Moreover, coordination efforts are ongoing to launch a Consortium for Energy and Data Science (CEADS). The goal of CEADS is to establish a leading consortium that brings together academia, industry, and government to address key knowledge gaps and advance best practices in energy and data science. This consortium aims to “Harness the Data Revolution,” transforming the energy sector towards a more sustainable future. As CEADS develops, more details will be shared.
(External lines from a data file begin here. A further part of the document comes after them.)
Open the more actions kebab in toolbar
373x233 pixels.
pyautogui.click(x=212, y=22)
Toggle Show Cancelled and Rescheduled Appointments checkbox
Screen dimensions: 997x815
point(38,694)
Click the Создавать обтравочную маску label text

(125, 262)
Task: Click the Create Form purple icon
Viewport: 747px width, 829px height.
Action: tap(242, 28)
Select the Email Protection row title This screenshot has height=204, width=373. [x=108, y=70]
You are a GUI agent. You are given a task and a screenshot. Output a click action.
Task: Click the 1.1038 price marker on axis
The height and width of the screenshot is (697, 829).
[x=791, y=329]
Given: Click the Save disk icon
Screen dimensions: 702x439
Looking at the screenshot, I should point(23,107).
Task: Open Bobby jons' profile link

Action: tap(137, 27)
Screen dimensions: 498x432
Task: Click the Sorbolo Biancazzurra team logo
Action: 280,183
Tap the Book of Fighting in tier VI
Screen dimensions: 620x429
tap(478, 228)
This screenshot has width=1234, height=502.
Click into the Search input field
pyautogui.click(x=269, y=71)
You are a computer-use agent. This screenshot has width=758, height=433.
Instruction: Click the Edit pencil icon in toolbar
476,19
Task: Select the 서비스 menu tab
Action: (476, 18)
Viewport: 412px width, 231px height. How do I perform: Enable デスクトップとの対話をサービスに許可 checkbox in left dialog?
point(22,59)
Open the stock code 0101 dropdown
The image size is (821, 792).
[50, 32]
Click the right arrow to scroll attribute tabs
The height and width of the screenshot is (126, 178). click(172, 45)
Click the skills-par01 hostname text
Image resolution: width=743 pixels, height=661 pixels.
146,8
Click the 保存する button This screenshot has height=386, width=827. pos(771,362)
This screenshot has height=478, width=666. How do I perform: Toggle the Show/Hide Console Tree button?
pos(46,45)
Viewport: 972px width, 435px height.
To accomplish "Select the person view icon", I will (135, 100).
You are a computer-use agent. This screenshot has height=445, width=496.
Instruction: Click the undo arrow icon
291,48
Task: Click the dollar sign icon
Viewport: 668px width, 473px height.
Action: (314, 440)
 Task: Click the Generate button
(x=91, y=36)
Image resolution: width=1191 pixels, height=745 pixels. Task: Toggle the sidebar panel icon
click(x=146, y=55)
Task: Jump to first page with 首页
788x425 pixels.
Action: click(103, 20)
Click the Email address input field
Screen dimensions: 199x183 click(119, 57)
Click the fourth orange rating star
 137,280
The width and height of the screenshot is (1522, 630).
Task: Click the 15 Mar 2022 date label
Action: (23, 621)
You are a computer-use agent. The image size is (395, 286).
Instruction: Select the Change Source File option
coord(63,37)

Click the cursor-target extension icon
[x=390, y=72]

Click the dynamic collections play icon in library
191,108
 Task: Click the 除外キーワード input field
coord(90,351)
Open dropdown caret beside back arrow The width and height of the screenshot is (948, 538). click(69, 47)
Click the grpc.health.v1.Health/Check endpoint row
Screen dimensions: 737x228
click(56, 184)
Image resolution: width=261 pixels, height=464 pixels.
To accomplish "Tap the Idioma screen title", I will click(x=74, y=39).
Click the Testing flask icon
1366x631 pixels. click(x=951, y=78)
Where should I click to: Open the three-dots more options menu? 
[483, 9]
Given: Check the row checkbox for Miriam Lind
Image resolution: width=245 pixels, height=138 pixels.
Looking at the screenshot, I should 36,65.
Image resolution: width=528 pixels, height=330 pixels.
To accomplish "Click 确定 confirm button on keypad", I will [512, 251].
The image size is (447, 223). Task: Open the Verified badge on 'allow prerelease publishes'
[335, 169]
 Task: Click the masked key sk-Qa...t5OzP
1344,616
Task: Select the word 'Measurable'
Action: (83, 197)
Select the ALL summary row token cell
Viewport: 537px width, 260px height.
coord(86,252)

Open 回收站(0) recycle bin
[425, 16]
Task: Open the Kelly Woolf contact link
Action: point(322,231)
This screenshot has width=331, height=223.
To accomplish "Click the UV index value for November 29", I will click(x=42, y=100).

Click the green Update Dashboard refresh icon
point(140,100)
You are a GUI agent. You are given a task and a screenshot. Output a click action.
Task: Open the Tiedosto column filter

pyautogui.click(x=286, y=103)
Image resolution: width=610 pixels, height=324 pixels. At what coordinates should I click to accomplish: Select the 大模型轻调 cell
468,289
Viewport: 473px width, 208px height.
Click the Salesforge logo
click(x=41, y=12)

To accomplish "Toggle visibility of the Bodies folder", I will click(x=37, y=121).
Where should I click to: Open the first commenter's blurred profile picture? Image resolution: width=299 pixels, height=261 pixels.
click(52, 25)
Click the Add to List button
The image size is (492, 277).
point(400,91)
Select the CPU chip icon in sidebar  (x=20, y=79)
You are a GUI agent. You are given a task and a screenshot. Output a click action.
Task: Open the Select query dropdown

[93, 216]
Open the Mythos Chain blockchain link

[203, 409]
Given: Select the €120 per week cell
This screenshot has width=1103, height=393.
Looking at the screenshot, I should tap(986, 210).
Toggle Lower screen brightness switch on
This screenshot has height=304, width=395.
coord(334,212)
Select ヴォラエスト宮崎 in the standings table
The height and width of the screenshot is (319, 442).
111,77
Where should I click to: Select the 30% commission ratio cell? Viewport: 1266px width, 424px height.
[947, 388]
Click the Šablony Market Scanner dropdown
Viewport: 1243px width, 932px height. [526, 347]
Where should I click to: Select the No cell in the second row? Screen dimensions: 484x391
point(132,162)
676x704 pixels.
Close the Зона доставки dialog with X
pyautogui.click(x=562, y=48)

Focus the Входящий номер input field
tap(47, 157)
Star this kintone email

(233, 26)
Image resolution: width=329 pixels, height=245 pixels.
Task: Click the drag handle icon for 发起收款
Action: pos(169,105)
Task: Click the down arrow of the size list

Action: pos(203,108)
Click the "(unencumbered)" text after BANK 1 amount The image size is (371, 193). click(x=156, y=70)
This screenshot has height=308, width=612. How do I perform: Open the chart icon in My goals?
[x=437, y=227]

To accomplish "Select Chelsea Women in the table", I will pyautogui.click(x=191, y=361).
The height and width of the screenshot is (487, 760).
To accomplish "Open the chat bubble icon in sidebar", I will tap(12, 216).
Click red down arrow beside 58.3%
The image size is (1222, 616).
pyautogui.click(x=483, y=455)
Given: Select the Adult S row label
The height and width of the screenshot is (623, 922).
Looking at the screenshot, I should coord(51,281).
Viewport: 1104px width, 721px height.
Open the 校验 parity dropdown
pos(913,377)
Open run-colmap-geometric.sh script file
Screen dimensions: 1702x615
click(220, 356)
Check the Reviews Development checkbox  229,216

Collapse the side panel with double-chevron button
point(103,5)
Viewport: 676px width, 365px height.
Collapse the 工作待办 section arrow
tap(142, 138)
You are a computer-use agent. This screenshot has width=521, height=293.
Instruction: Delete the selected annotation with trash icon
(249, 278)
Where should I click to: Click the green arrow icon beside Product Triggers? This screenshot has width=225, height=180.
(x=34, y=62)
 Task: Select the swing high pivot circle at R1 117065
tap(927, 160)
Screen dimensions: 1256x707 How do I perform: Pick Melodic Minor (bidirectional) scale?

About Texas A&M Institute of Data Science: TAMIDS serves and fosters collaborations across the university and its affiliated agencies. TAMIDS is a joint undertaking of Texas A&M University with the Texas A&M Engineering Experiment Station (TEES) and Texas A&M AgriLife Research. TAMIDS is an inclusive umbrella organization for data science and will facilitate interactions between researchers in diverse application areas and those with expertise in core methodologies, promote education in data science across the university, and pursue outreach to commercial and governmental organizations in the wider data science ecosystem.